Audio Question

"T"

Son of Da Poet
Silver Member
It seems on a lot (okay all) of live feeds I've watched, that the audio mixing/engineering is not very good.

How well aquainted are pool live streamers with the tools that many musicians and broadcasters use such as noise gates, compression, microphone selection, mixer selection, slaving, etc?
 
Knowledge is not the issue, money is. I have learned a ton about audio and video. My bank account is not anywhere near my knowledge of what's possible. The audio on my videos is really bad, however I have all of 25 dollars tied up in my microphone.
 
try ear phones

try using ear phones..i plug in the little ear buds that came with my laptop..the difference is amazing..you pick up a lot of stuff you couldn't hear before...some funny things are being said..and i don't think they know you can hear them...joe
 
try using ear phones..i plug in the little ear buds that came with my laptop..the difference is amazing..you pick up a lot of stuff you couldn't hear before...some funny things are being said..and i don't think they know you can hear them...joe

Well, the thing is that the audio quality of the stream is usually pretty decent. It seems that often the commentary mike is clipping and there is no ambient mike. I think the overall experience of watching a live stream broadcast could be greatly enhanced starting with having a compressor or limiter on the audio signal. The objective is really to make things sound more like you are there and you could hear more of the little things like you are talking about.

Ideally, I'm thinking of a dedicated ambient mike, preferably a condenser, limited and compressed to pick up the table and room noise and then slave that signal with the commentary mike so that whenever someone speaks, the ambient noise gets limited. You don't hear the ambient audio drop, you just hear the commentary nice and clean.

At least starting with limiting/compressing the mikes would be a huge improvement. Yes we're talking money, but it's in the low hundreds. Certainly more than some folks can afford but man, it would really improve the broadcast.
 
I'm using a condenser mic and it works well. picks up enough ambient noise from the room to give some flavor and still allows the commentator to be heard.
 
Audio Quality

T - being a streamer I understand - the problems are multiply - better video typically means lesser audio vice versa - using a microphone can help but only so much - the players don't want to hear commentary while they are playing as you can appreciate - I personally prefer using the chat feature as appropriate

IMHO it is remarkable that we can even do this and be LIVE and IMHO the video comes before the audio

It seems on a lot (okay all) of live feeds I've watched, that the audio mixing/engineering is not very good.

How well aquainted are pool live streamers with the tools that many musicians and broadcasters use such as noise gates, compression, microphone selection, mixer selection, slaving, etc?
 
There's a lot to audio. There's more to audio than to video, imo.

Depends on what mics you're using, if there is a mixing board, etc. Is your audio in mic level vs line-level. How to troubleshoot static, etc.

It's hard to get good audio without spending cash. Honestly, I'm so grateful many of these guys stream that I would never complain.

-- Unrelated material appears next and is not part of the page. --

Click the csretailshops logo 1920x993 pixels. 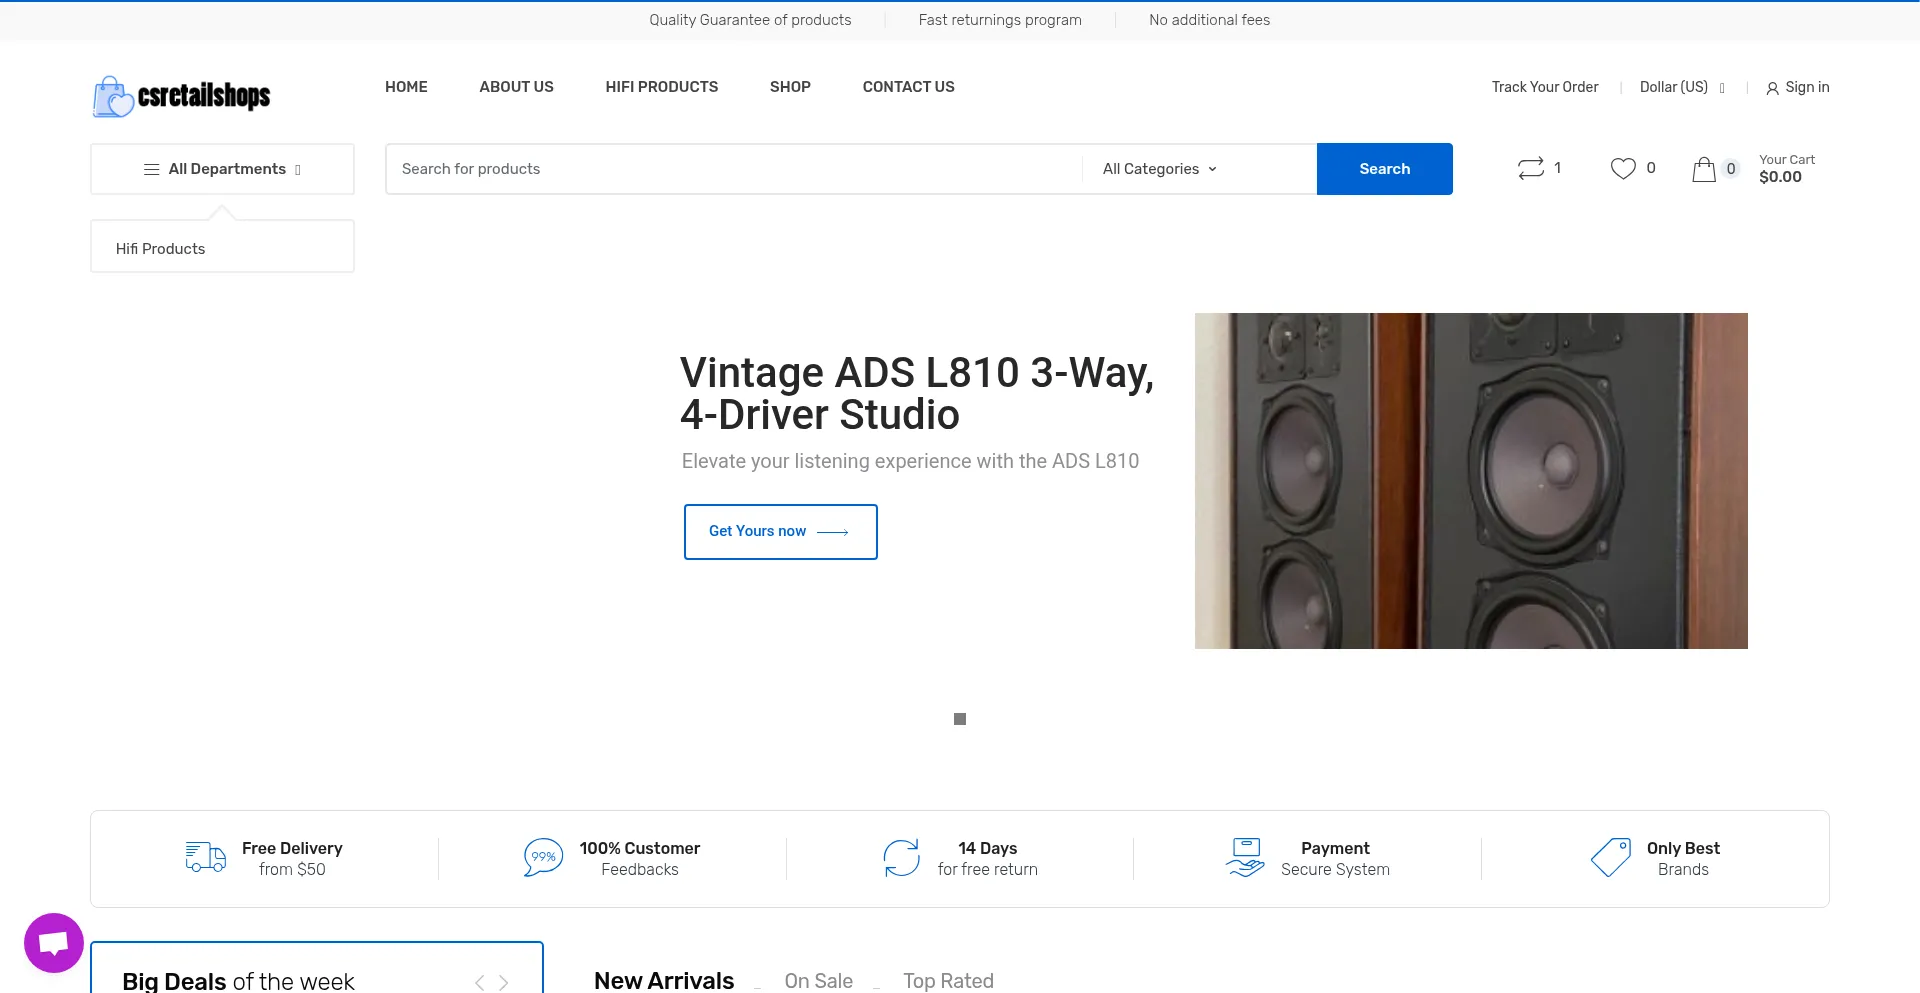pyautogui.click(x=182, y=96)
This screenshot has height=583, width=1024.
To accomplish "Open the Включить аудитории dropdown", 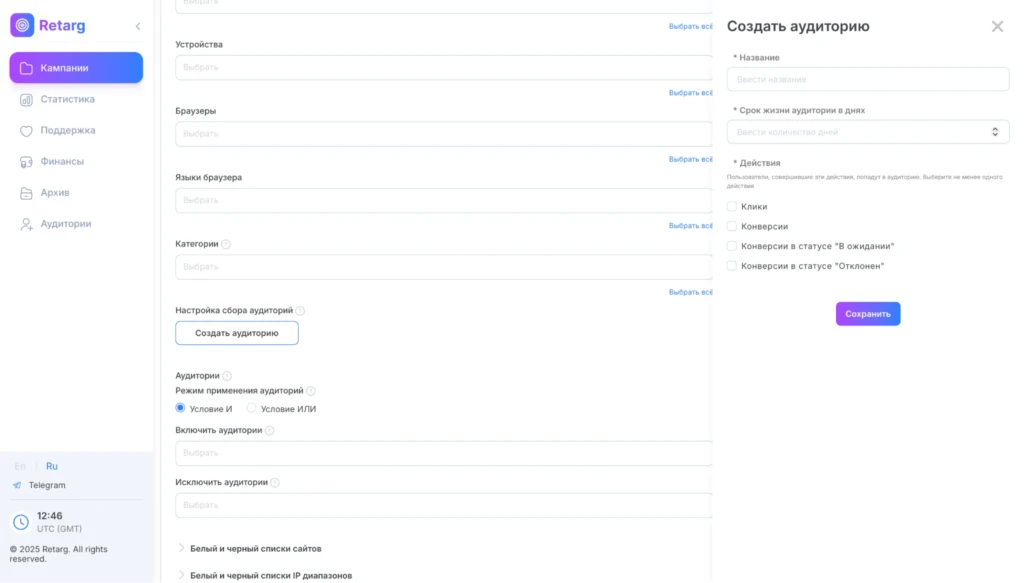I will [x=443, y=453].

The fact they do it at all makes me happy. The chat keeps me occupied.

Dave
 
One simple issue I noticed on the tar streams that they eventually fixed was in the compression. Overcompressing gets the tin can effect and kills a lot of the ambient sound and vocal texture. I'd rather assume everyone's got decent broadband and keep audio quality high. I think the default/recommended audio quality recommended by the streaming service or software is a bit too conservative.
 
One simple issue I noticed on the tar streams that they eventually fixed was in the compression. Overcompressing gets the tin can effect and kills a lot of the ambient sound and vocal texture. I'd rather assume everyone's got decent broadband and keep audio quality high. I think the default/recommended audio quality recommended by the streaming service or software is a bit too conservative.

Well there's the compression in terms of bytes and there's compression in terms of volume.

What I was mainly referring to is the volume. Sound compression has basically three different elements, the gain, which is how much you are boosting the quieter noises, the threshold, which is the highest allowable volume of any noise, and the attack/release which is how quickly the volume is restored between the higher and lower volumes, often done in milliseconds. Too much or too little of any one thing causes different problems, but when you get it right, it really opens up a whole universe.

I agree too that the whole live stream thing is great in so many ways. I just want to be clear that I wasn't at all dissing what so many great people have started, but instead perhaps bringing to light a relatively narrow aspect of streaming that I'm not sure has been discussed that much.